Ella era mirada, pero nadie la observaba. Entendía como debía sentirse un cuadro, que es mirado, pero pocas veces observado, y que tiene todo el tiempo del mundo para dejar a un lado los vistazos rápidos y desenmarañar a aquel que se le ponga delante durante unos instantes. Le gustaba jugar con la gente. Sabía que podía hacerlo. Y el metro era uno de sus lugares preferidos. Allí nadie se conoce, todos miran pero pocos observan. Lo llevaba haciendo de forma inconsciente durante años. Ahora se proponía vencer a todo el que aceptaba ser su rival durante los minutos que separan un par de estaciones, y siempre lo conseguía. Todos los días al ir a trabajar comenzaba su particular estudio empírico. Le daba igual que fueran chicos muy seguros de sí mismos tras amplia ropa, algún piercing que otro y llamativos cortes de pelo -de hecho, ellos eran sus preferidos-. Una mirada fija y toda su seguridad desaparecía.

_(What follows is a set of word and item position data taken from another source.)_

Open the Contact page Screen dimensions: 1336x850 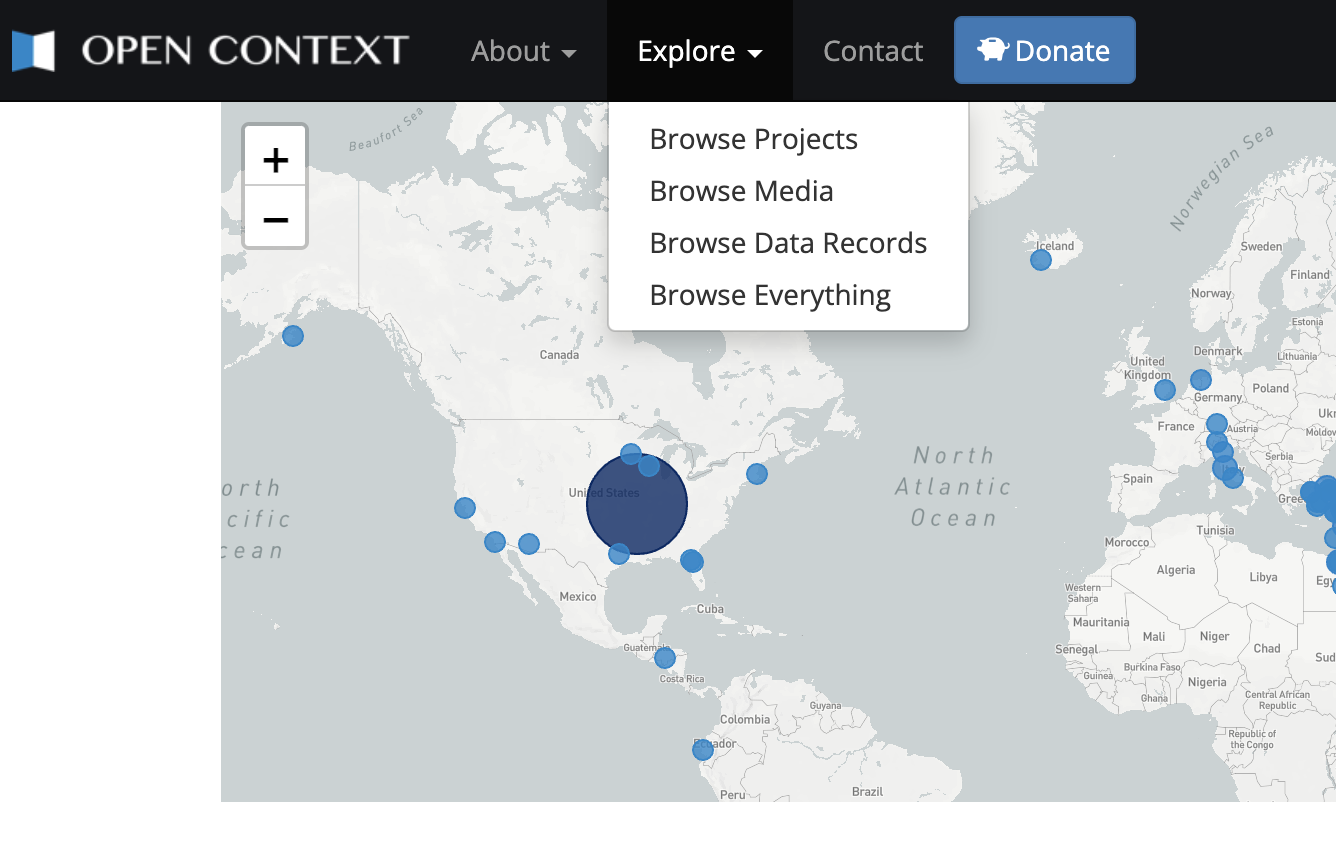[872, 51]

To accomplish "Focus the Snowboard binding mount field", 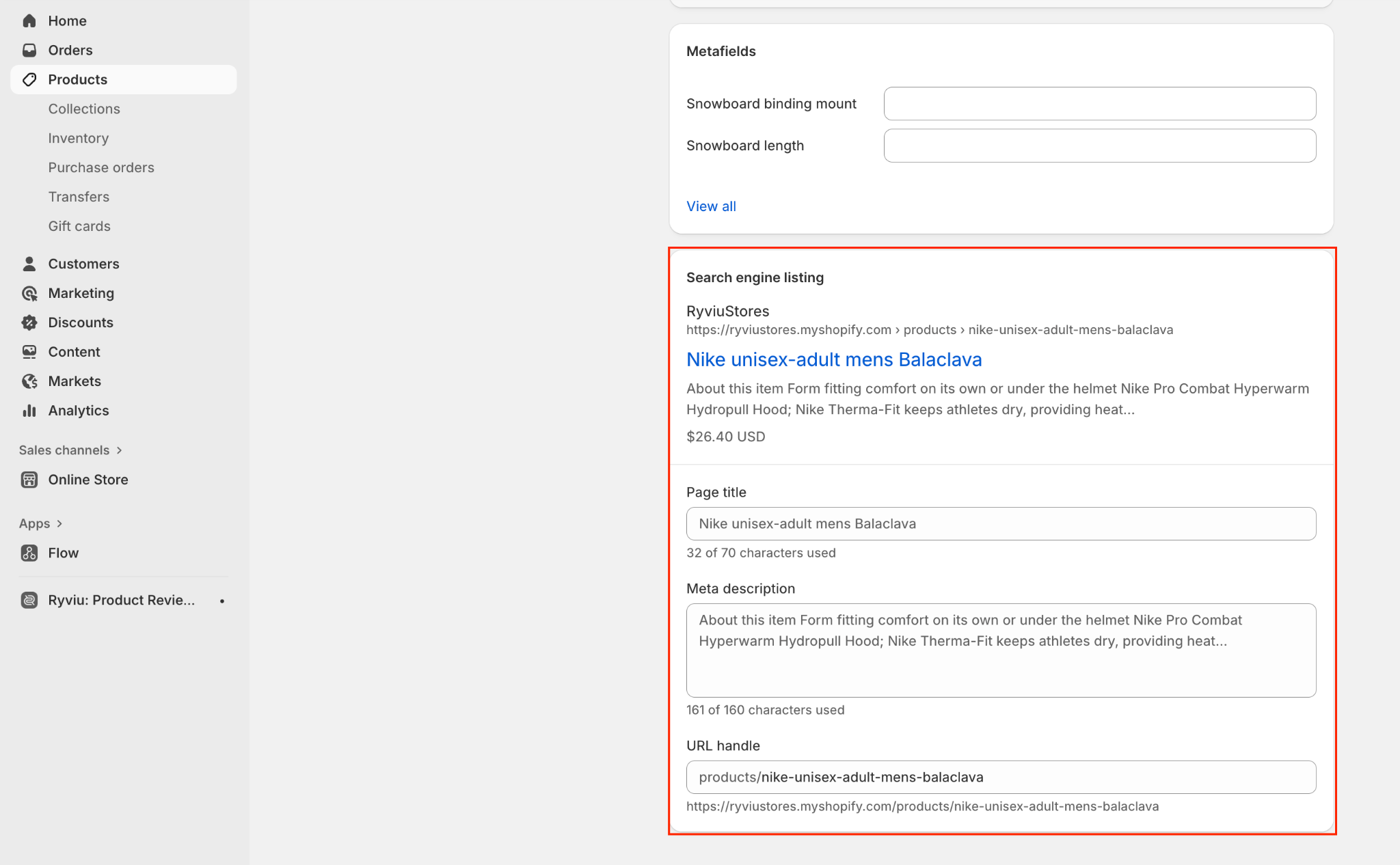I will 1099,104.
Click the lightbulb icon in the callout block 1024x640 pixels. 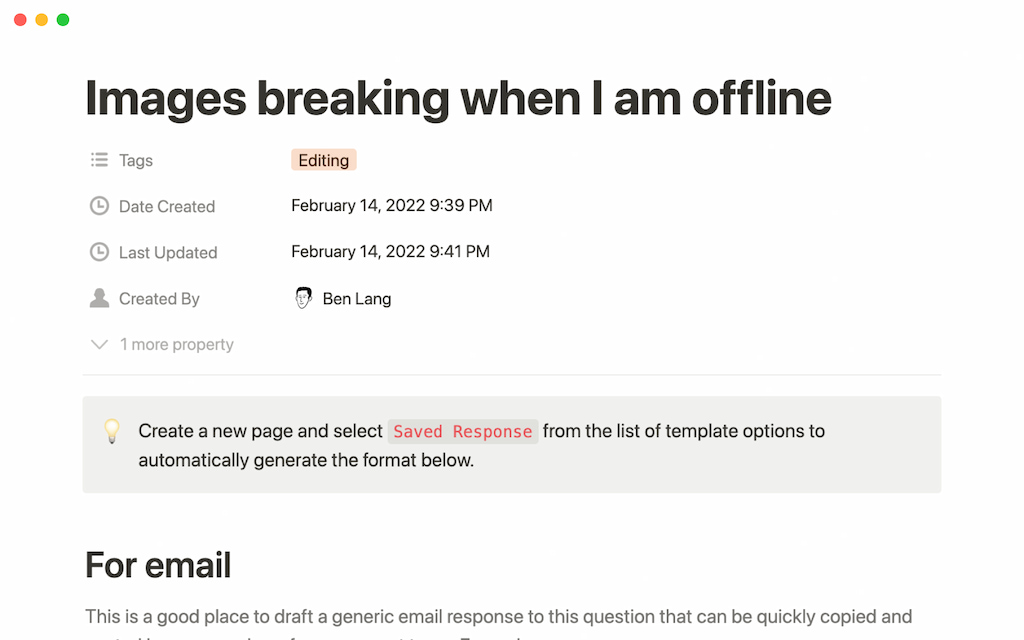point(112,431)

Se volvían vulnerables, miedosos... Los muy jóvenes o muy mayores también suponían un reto. Incluso ese tipo de chico que va con su novia, amantísismo él, y que tantas caricias la dedica a su niña hasta que las puertas del vagón se abren y se gira para mirla a ella. O aquellos que la hacían fotos y la pedían que mirara a cámara para poder enseñar algo bonito de su viaje a la capital al volver a su ciudad. O los que entraban en el juego a través de miradas furtivas y sonrisas de medio lado. Conseguido.

Pero un día una de sus víctimas se convirtió en su verdugo. Era verano y el calor bajo el suelo llegaba a ser insufrible. Ella siempre que salía de casa se ocultaba tras su máscara. Una tarde, que iba a trabajar, se sentó en un banco del andén, mientras esperaba. Odiaba estar de pie, le dolían las articulaciones a menudo.  El chico sentado junto a ella, de rasgos árabes, llevaba un casco de moto. A ella la encantaba la velocidad y las motos era la mejor manera de sentirla, una vez que los parques de atracciones se te han quedado pequeños. El marcador del metro aseguraba, con ninguna fidelidad, que faltaban dos minutos. Podía sentir el deseo de él, a pesar de que en ningún momento se miraron. Cuando ella empezó a bajar la guardia, él le dijo: "¿Puedo hacerte una pregunta?". Ella, siempre tan servicial, respondió: "Sí, claro". "¿Puedes regalarme una sonrisa?", le preguntó él con el rostro muy serio. Tras unos segundos de shock, ella comenzó a reír y le respondió un nervioso "Sí, sí". Tras una mirada de intensa necesidad, ambos volvieron a girarse. Poco a poco la sonrisa de ella se fue desdibujando y apareció el metro. Cada uno entró por una puerta, pero acabaron sentándose juntos. Ella volvió a sacar del bolsillo su máscara y se la colocó de nuevo. No se miraron durante todo el trayecto. Una parada, otra... En la tercera era en la que probablemente él, como mucha otra gente, se bajaría. Así fue. Pero antes, mientras se levantaba, se acercó a su oído y le susurró: "No he vuelto a verte sonreír. Hazlo por mí". Entonces ella, sin importarle las miradas del resto, volvió a sonreírle. El se bajó con su casco y jamás volvió a verle. Desde entonces, es imposible que deje de sonreír.